⟨
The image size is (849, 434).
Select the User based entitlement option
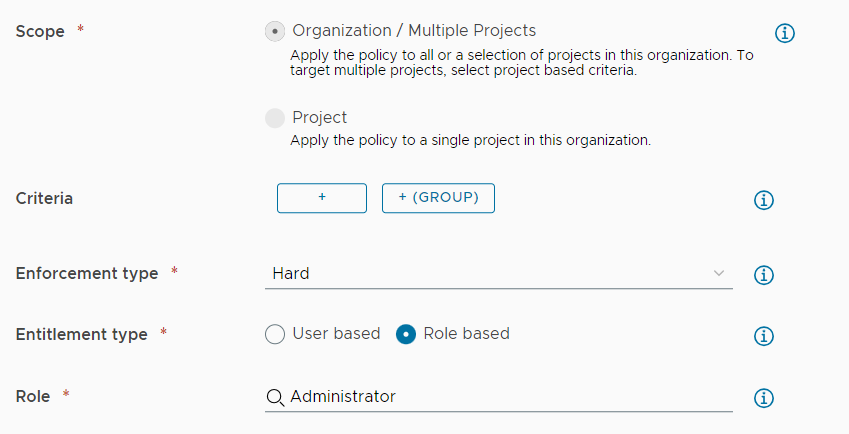[275, 334]
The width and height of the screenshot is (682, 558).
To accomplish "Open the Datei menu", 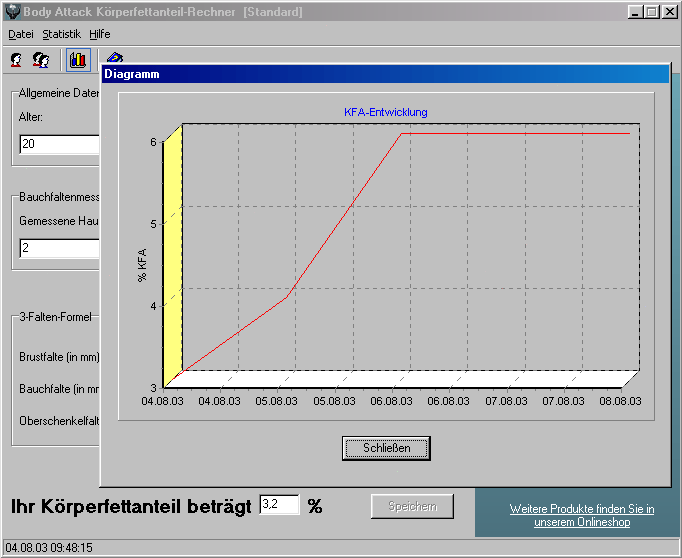I will pyautogui.click(x=20, y=33).
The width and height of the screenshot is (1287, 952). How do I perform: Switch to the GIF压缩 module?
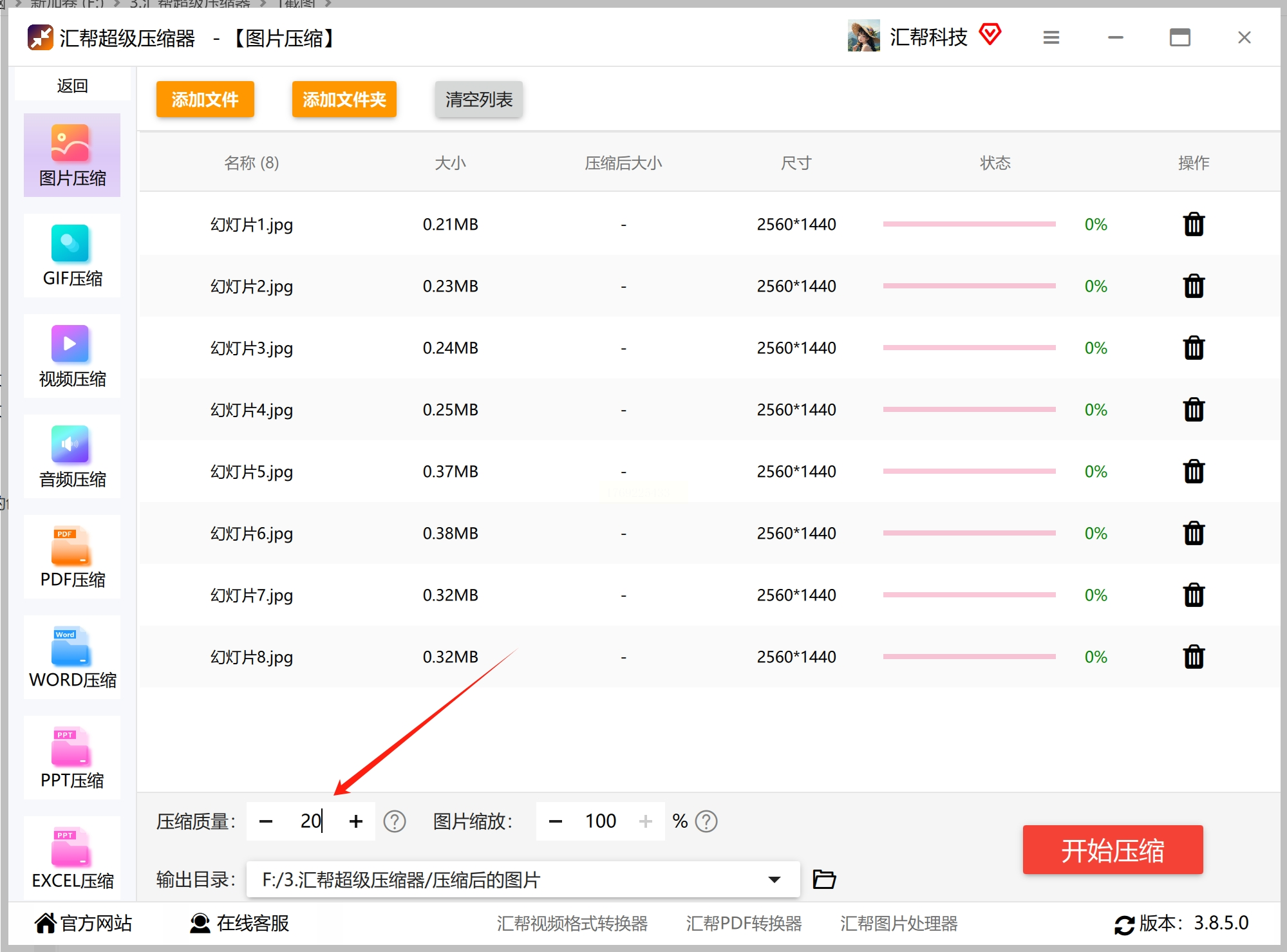(72, 256)
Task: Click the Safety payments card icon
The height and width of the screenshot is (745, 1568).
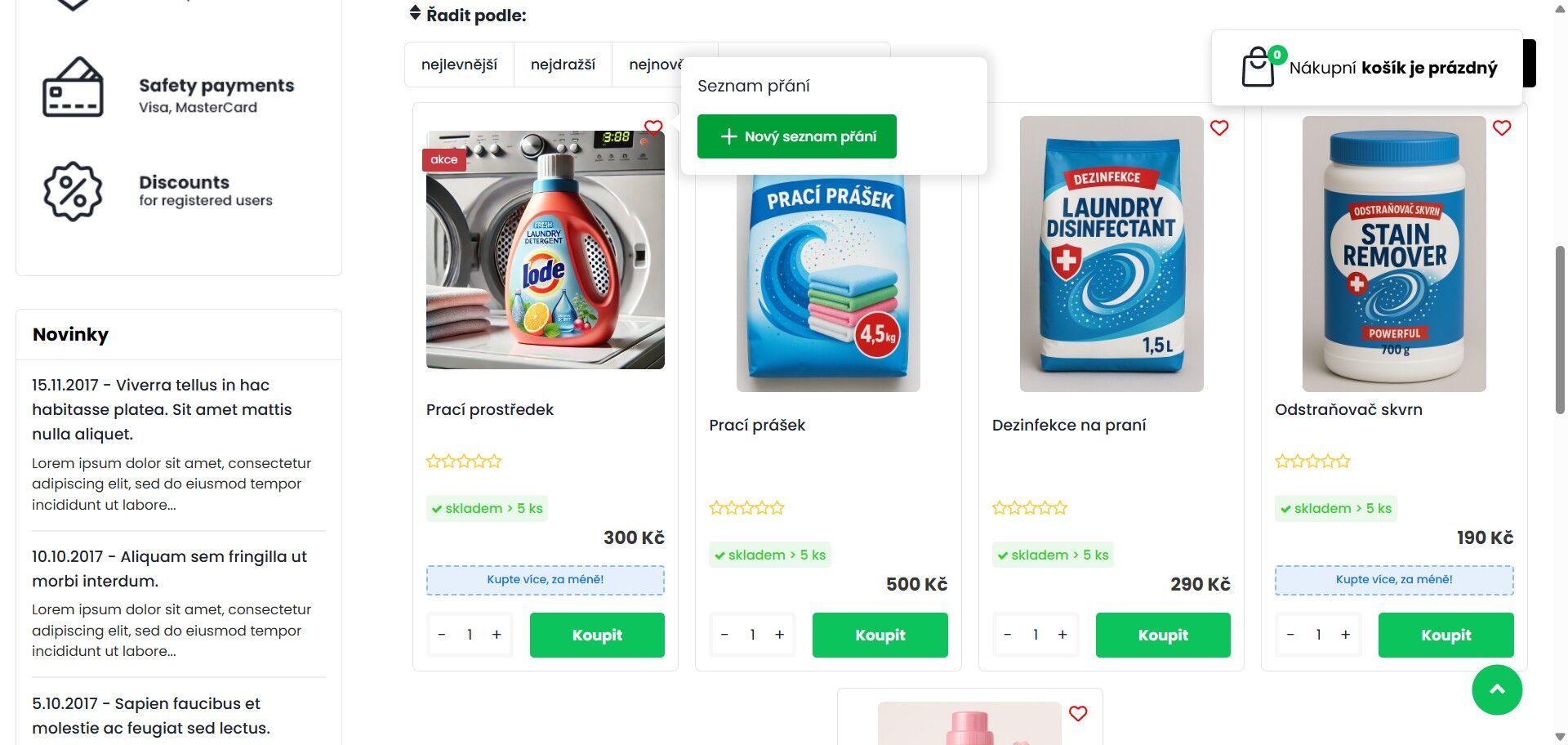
⟩
**SHORT EXERCISE:** Rewrite the lines of the records from the one containing "The width and height of the screenshot is (1287, 952)." through the end of the records, inclusive, as a JSON list of strings with one string per line and blank lines omitted. Leave the pictures out.

**OUTPUT OF THE TASK:**
[
  "The width and height of the screenshot is (1287, 952). How do I perform: Switch to the GIF压缩 module?",
  "(72, 256)",
  "Task: Click the Safety payments card icon",
  "The height and width of the screenshot is (745, 1568)."
]